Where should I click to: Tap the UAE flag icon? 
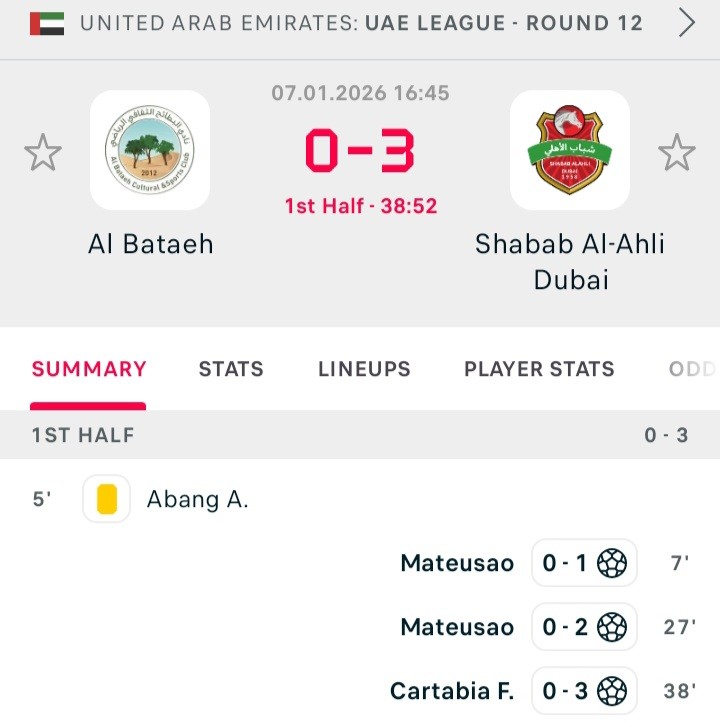(x=47, y=23)
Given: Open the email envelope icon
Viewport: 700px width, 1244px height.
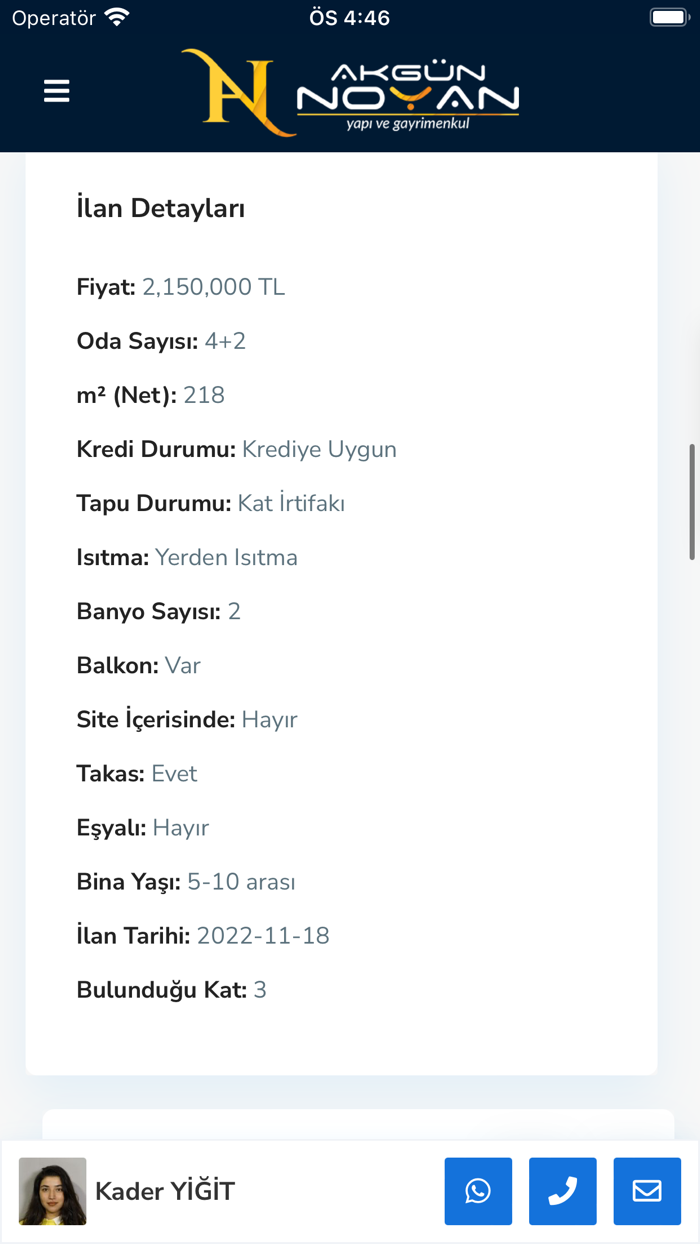Looking at the screenshot, I should click(647, 1191).
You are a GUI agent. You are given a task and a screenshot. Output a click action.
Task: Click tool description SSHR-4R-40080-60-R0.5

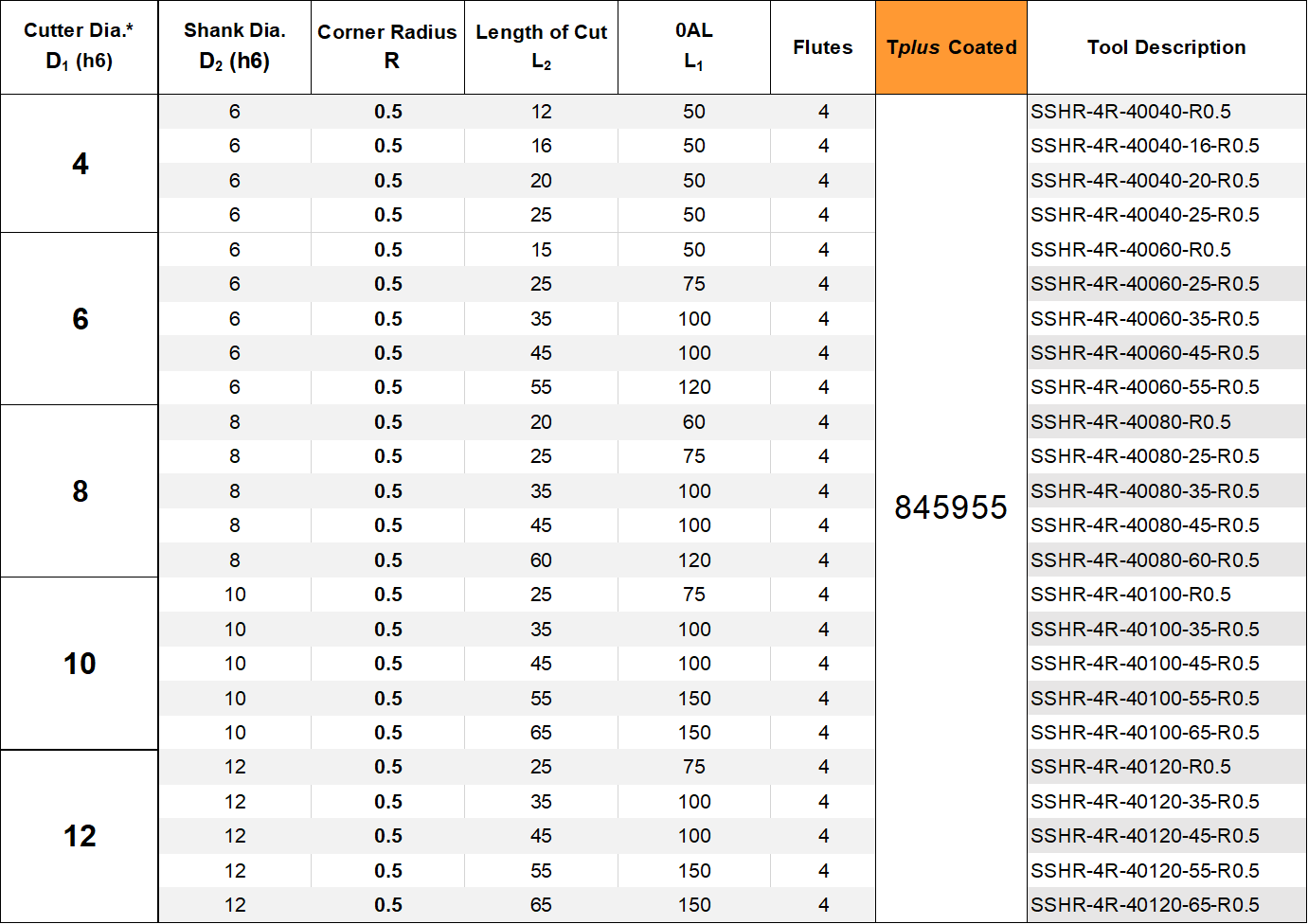[1144, 560]
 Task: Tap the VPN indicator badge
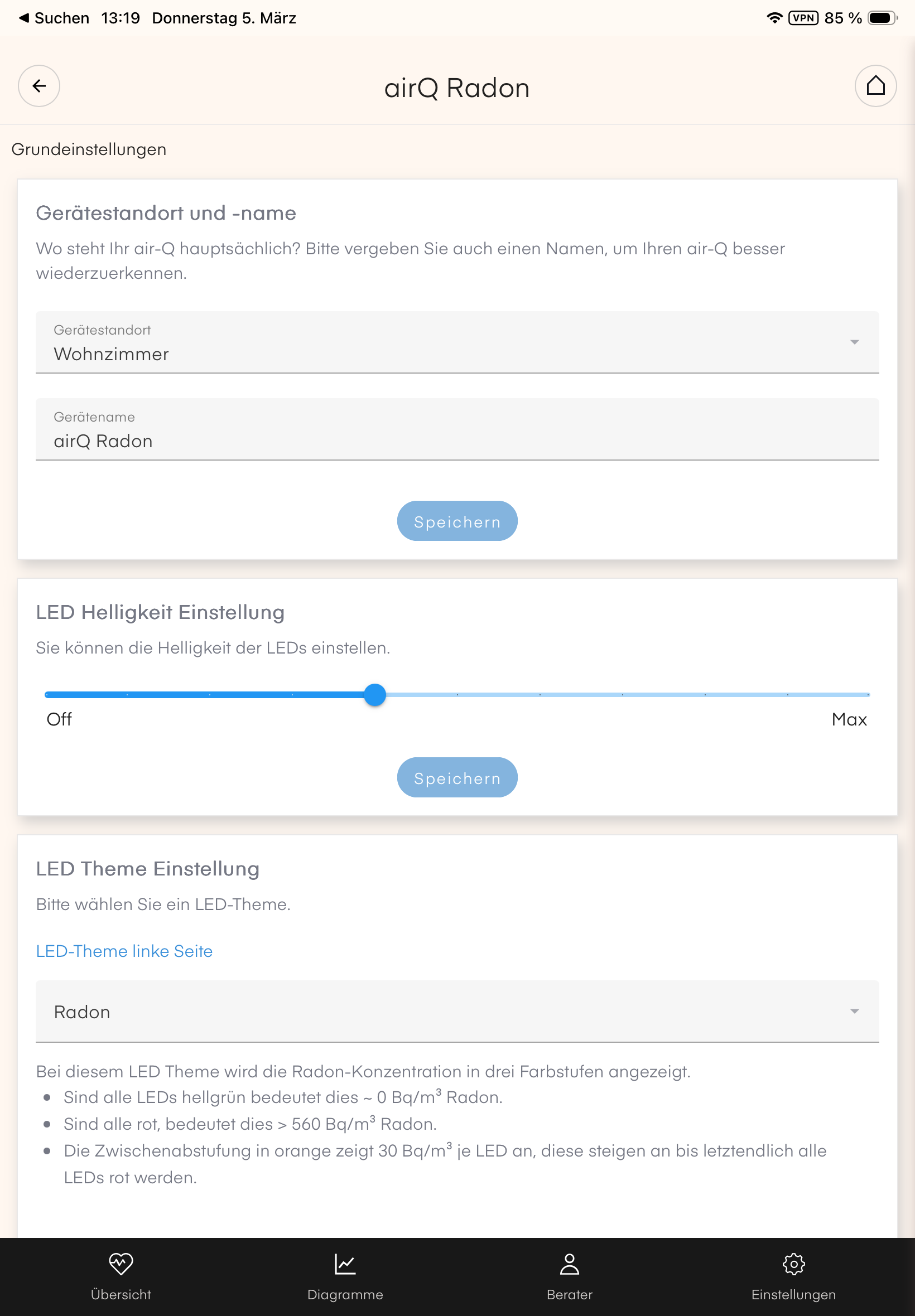click(x=803, y=18)
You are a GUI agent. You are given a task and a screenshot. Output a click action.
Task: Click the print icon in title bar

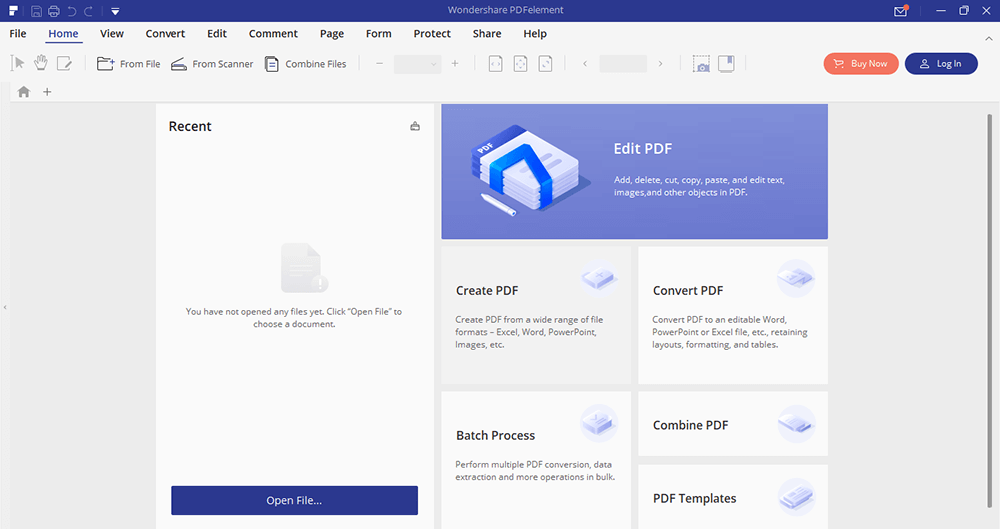53,11
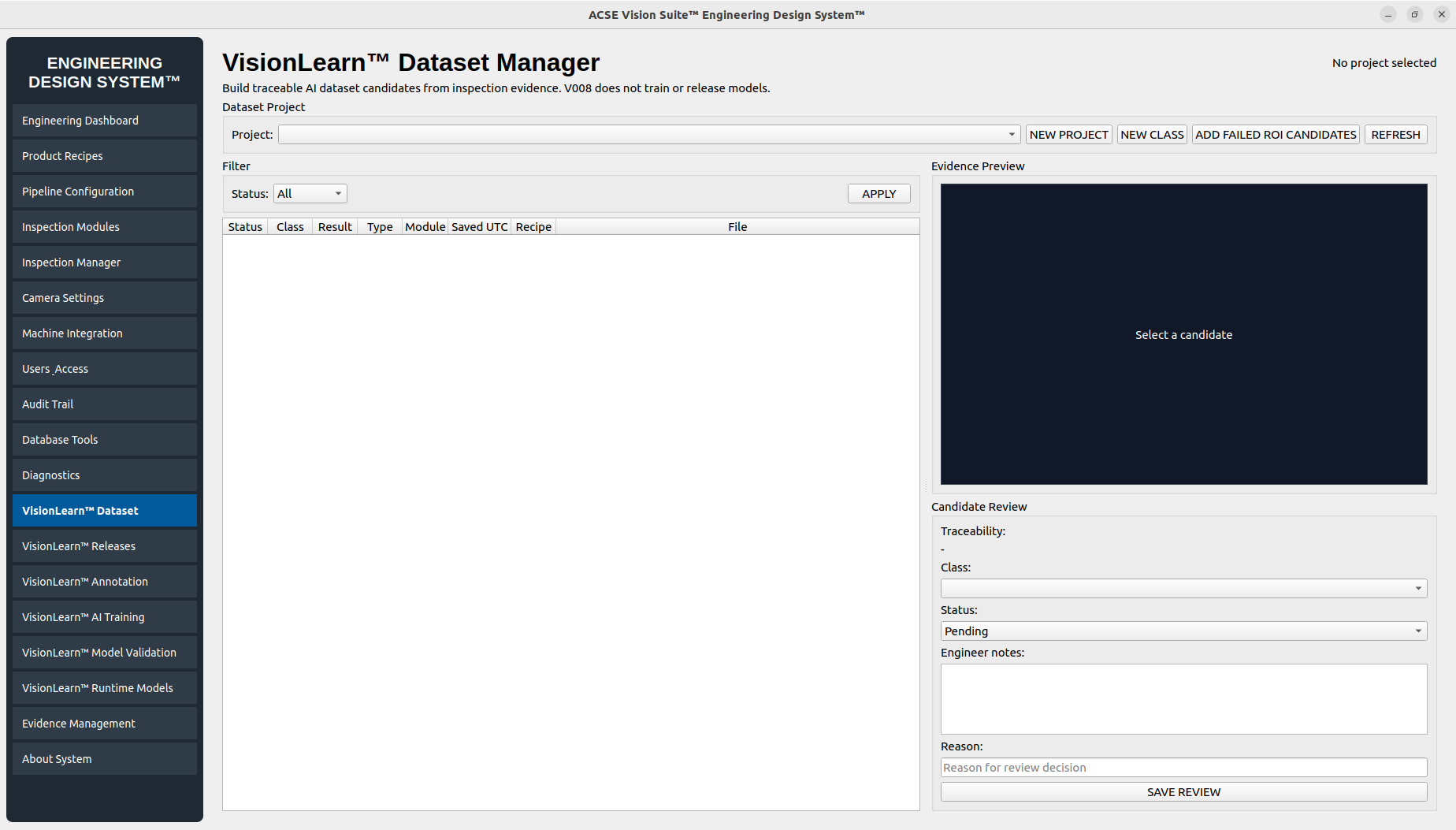The width and height of the screenshot is (1456, 830).
Task: Click the NEW CLASS button
Action: [x=1152, y=135]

※ ※ ※

* **What needs to be done**: Only the text of the listing should be returned, exactly and in full; no image goes into the copy.

* **The completed task**:
Where should I click to: Tap the UAE flag icon? 
(x=47, y=23)
Given: Open the email envelope icon
Viewport: 700px width, 1244px height.
Looking at the screenshot, I should click(647, 1191).
You are a GUI agent. You are given a task and a screenshot. Output a click action.
Task: Click tool description SSHR-4R-40080-60-R0.5

[1144, 560]
 Task: Tap the VPN indicator badge
click(x=803, y=18)
You are a GUI agent. You are given a task and a screenshot. Output a click action.
Task: Click the print icon in title bar

53,11
The width and height of the screenshot is (1456, 830).
Task: Click the NEW CLASS button
Action: [x=1152, y=135]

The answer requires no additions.